EXERCISE INSTRUCTIONS> Where the string "Serendipity" occurs in a line of the entries below, copy that line.

Dataset entries:
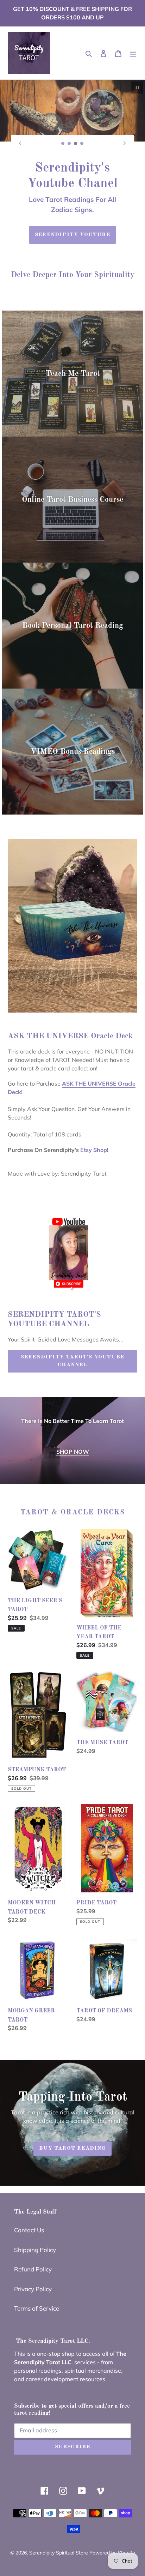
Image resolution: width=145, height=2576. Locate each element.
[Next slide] (124, 143)
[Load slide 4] (82, 143)
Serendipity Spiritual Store (59, 2542)
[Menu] (133, 53)
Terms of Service (36, 2298)
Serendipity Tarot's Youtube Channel (72, 1351)
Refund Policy (33, 2259)
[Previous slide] (20, 143)
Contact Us (29, 2220)
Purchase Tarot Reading (72, 225)
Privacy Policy (33, 2278)
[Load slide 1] (63, 143)
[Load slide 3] (75, 143)
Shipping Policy (35, 2239)
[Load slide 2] (69, 143)
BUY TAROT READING (72, 2138)
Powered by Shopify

ANSWER FOR THIS EXERCISE>
Serendipity Spiritual Store (59, 2542)
Serendipity Tarot's Youtube Channel (72, 1351)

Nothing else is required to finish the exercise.